Com nova queda de 0,92%, Ibovespa chega a 185 mil pontos

O Ibovespa, principal índice da B3, fechou nesta segunda-feira (4/5) em queda de 0,92%, aos 185.600,12 pontos, refletindo a piora do humor global após a nova escalada militar no Estreito de Ormuz. O movimento veio em linha com o movimento das bolsas de Nova York, onde o Dow Jones caiu 1,13%, o S&P 500 recuou 0,41% e o Nasdaq perdeu 0,19%.

O mercado reagiu ao agravamento das tensões entre Estados Unidos e Irã na região, com relatos de ataques, explosões e ameaças a embarcações, o que reforçou a aversão a risco e impulsionou o petróleo. No pregão, o Ibovespa oscilou entre 187.666,20 pontos na máxima e 185.537,58 pontos na mínima, com volume financeiro de R$ 26,5 bilhões. No cenário local, o Focus voltou a elevar a projeção para o IPCA de 2026, para 4,89% (clique aqui para ver).

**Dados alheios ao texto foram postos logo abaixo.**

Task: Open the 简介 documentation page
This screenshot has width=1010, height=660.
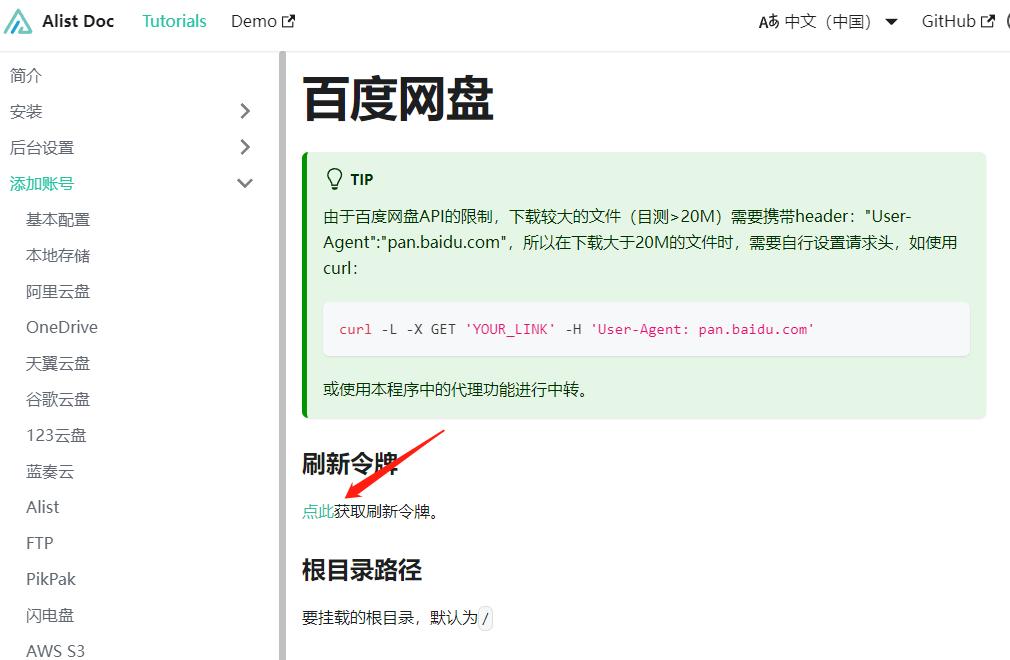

Entre as blue chips, a principal pressão veio da Vale, que caiu 3,10%. No setor financeiro, Bradesco PN recuou 2,12%. A Petrobras teve desempenho misto, com queda de 0,80% nas ordinárias e alta de 0,53% nas preferenciais, mesmo com a disparada do petróleo, que levou o Brent a subir 5,8%, para US$ 114,44, e o WTI a avançar 4,29%, para US$ 106,42.

Câmbio – No mercado de câmbio, o dólar subiu 0,32% no dia, para R$ 4,96, acompanhando o aumento da percepção de risco diante da escalada no Oriente Médio e das incertezas sobre o tráfego marítimo no Estreito de Ormuz. Ainda assim, o real teve desempenho relativamente melhor que outras moedas emergentes.

A alta do petróleo ajudou a limitar perdas maiores da moeda brasileira, por favorecer os termos de troca de um país exportador líquido da commodity como o Brasil. Além disso, o choque energético reforçou no mercado a avaliação de que há menos espaço para cortes adicionais da Selic, fator que também tende a sustentar o real.